> [Assigned task]
The answer must be a single number: how many lines of the records below contain "page".

> [Task inputs]
----

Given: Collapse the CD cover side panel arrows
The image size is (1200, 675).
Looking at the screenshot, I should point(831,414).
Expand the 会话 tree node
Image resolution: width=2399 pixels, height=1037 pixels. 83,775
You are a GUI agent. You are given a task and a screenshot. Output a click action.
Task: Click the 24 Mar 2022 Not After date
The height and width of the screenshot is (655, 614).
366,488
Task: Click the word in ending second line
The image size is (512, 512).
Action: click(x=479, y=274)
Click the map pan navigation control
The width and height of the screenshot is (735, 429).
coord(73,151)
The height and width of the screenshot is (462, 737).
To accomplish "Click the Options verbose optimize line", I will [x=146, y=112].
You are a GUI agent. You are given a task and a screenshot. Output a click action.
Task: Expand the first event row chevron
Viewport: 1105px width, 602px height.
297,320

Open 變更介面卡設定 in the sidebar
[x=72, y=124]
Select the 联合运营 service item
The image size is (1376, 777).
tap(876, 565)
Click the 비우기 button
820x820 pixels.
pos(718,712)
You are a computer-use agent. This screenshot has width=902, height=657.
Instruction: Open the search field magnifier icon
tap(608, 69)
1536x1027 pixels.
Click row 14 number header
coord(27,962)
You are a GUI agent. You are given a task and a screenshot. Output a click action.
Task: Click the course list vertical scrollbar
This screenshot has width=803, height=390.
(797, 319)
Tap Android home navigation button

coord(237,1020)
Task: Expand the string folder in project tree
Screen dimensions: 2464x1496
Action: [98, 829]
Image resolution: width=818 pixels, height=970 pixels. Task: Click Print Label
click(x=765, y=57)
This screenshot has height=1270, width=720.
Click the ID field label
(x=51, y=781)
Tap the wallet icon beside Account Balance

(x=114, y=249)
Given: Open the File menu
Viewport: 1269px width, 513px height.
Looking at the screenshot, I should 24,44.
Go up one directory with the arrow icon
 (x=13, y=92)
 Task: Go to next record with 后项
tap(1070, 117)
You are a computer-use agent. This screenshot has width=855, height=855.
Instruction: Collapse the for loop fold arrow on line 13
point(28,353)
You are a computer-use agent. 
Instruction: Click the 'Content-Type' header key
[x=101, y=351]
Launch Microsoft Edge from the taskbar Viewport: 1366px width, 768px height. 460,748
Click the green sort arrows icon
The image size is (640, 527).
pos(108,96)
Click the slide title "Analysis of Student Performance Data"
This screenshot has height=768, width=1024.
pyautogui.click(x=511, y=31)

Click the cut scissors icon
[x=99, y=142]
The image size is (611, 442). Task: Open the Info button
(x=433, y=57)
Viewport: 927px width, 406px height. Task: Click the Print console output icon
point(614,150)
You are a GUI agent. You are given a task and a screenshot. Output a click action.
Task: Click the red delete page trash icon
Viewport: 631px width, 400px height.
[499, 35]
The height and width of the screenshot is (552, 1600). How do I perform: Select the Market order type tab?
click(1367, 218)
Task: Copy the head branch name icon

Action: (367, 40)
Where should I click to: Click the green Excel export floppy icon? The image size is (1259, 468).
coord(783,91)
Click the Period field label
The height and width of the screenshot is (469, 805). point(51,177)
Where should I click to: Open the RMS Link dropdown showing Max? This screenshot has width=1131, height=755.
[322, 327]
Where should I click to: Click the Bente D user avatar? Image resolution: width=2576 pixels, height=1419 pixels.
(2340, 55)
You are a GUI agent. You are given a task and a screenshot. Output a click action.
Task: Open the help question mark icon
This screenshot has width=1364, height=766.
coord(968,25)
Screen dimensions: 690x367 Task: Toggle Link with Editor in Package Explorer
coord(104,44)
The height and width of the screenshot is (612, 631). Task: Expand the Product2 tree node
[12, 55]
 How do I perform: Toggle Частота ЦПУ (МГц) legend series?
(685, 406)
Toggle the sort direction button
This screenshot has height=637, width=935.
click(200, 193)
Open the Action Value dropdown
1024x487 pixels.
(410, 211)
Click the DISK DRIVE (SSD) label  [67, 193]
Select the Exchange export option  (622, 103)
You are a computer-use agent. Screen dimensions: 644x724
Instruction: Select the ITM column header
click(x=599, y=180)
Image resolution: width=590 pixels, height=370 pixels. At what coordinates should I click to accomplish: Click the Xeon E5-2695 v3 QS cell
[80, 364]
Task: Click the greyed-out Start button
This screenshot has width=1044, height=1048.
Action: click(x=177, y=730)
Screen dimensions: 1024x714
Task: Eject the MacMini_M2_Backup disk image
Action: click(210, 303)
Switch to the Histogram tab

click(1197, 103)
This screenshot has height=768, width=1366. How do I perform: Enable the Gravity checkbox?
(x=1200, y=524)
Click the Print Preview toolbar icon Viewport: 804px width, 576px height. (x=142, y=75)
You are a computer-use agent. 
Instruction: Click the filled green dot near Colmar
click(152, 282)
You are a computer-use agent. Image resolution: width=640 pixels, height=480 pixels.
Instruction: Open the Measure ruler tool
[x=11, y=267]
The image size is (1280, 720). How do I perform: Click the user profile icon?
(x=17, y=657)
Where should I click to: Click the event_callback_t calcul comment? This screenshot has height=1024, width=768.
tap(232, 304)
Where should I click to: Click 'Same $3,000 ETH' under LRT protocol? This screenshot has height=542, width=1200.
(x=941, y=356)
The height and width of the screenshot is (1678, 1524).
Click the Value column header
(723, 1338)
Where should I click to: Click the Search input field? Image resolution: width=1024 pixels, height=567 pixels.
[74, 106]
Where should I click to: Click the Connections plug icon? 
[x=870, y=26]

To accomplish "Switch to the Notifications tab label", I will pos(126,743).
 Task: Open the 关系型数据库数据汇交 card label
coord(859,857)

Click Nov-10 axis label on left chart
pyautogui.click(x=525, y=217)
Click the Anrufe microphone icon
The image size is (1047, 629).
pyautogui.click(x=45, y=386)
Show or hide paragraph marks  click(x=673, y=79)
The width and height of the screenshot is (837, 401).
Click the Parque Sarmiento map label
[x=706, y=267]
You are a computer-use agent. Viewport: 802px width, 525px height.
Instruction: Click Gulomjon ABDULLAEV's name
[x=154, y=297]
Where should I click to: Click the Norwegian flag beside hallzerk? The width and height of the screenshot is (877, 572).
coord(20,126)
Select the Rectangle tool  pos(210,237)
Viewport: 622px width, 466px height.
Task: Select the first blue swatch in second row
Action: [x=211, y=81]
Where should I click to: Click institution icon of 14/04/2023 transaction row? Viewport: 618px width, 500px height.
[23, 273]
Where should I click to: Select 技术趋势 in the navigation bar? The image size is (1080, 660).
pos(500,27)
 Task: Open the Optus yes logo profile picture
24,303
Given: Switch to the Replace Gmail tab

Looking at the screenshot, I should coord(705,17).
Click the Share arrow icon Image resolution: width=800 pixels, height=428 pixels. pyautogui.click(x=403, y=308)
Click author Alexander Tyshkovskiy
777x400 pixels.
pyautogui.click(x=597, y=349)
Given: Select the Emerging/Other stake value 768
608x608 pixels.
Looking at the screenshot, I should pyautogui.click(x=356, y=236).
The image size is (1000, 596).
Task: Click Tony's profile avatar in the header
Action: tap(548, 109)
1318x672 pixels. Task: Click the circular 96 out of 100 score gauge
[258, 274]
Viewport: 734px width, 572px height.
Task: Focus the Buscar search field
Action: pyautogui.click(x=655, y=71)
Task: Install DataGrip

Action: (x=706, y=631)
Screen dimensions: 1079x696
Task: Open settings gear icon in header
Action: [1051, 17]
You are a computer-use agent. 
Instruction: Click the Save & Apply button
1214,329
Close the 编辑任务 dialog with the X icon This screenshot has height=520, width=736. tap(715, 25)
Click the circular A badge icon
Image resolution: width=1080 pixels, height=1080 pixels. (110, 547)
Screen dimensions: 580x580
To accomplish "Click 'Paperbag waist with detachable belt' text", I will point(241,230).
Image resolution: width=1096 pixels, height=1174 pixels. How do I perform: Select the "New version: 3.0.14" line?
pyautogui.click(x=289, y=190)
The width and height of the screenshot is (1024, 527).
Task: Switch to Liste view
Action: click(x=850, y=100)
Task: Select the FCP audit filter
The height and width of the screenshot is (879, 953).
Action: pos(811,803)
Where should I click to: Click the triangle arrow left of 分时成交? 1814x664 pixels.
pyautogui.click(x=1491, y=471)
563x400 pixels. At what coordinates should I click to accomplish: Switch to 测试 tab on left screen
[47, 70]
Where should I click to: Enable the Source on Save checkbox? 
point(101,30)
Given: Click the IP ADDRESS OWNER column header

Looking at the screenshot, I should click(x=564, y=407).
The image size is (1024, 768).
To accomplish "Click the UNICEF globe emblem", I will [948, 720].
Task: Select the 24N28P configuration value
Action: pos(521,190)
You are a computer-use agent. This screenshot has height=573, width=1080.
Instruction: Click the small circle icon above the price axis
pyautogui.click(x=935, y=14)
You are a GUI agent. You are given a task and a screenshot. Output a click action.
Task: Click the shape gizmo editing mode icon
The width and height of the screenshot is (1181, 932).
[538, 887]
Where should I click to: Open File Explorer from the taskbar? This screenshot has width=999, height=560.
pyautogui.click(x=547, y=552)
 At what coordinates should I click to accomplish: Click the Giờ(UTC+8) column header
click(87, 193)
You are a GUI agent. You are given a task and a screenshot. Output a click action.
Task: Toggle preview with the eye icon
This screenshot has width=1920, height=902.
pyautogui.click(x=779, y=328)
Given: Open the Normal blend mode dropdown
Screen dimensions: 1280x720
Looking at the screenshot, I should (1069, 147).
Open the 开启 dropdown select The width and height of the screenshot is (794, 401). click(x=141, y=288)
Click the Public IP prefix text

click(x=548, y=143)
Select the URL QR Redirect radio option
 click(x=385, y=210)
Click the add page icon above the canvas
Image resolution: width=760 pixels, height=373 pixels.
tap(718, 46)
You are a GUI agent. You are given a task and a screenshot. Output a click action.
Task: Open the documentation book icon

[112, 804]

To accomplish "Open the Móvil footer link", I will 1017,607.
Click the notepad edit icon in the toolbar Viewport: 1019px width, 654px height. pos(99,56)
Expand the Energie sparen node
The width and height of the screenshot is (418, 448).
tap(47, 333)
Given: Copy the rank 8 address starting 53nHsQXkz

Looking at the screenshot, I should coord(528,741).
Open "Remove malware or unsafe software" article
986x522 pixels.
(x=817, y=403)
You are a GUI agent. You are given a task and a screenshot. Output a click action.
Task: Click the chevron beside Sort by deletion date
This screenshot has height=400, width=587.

----

> [Solved problem]
2